Keempat, keberadaan masyarakat yang tinggal di wilayah PNG tetapi memiliki hak pilih di Indonesia memunculkan dilema unik. Meskipun secara hukum mereka berhak memilih, posisi geografis mereka yang berada di luar batas negara membuat pengawasan terhadap proses pemilihan menjadi sulit. Hal ini membutuhkan pendekatan kebijakan yang lebih inklusif namun tetap tegas dalam menegakkan aturan.

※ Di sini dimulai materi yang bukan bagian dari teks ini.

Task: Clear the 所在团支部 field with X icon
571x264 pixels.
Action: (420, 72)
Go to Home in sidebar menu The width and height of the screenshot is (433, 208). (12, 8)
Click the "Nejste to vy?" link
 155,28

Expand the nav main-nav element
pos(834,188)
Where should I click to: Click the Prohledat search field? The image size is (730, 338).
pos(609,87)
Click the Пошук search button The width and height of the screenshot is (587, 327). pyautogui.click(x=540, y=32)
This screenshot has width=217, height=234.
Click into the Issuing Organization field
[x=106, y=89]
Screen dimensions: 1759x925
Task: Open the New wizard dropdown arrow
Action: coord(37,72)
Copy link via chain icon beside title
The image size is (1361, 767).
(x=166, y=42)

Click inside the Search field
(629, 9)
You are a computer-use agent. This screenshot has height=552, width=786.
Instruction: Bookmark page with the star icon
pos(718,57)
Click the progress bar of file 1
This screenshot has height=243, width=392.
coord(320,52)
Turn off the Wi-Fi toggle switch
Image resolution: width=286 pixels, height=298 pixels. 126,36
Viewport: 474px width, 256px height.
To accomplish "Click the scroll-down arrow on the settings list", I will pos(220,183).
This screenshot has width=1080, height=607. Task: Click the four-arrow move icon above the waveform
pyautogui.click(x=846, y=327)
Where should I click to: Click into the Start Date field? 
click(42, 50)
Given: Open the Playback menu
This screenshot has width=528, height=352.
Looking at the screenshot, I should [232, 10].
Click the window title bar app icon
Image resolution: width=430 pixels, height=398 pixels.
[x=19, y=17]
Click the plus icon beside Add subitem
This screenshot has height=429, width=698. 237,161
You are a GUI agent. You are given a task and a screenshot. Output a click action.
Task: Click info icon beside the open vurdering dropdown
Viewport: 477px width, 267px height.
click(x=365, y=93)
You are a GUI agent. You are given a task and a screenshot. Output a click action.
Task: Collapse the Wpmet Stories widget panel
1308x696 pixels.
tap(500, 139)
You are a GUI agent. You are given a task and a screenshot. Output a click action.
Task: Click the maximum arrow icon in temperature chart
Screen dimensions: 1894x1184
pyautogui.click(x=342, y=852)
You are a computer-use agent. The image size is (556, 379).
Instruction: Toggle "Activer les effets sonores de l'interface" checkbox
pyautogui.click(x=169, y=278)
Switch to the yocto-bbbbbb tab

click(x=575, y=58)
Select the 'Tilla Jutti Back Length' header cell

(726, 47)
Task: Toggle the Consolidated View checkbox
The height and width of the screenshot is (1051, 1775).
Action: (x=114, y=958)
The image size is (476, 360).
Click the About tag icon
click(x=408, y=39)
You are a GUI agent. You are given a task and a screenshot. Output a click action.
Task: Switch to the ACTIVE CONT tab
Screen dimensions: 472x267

Manipulasi suara di TPS 001 dan 002 menimbulkan pertanyaan serius tentang integritas Pilkada di Keerom. Izak Matulessy mengungkapkan bahwa pelanggaran seperti ini tidak hanya terjadi di Skopro, tetapi juga di beberapa TPS lain di Keerom. “Ketidaknetralan penyelenggara pemilu, termasuk aparatur sipil negara (ASN), menjadi masalah yang harus segera dievaluasi,” katanya.
![Manipulasi Pemilu di Skopro: Pelanggaran Sistematis di Wilayah Perbatasan 5 241224](https://jubi.id/wp-content/uploads/2024/12/241224.png)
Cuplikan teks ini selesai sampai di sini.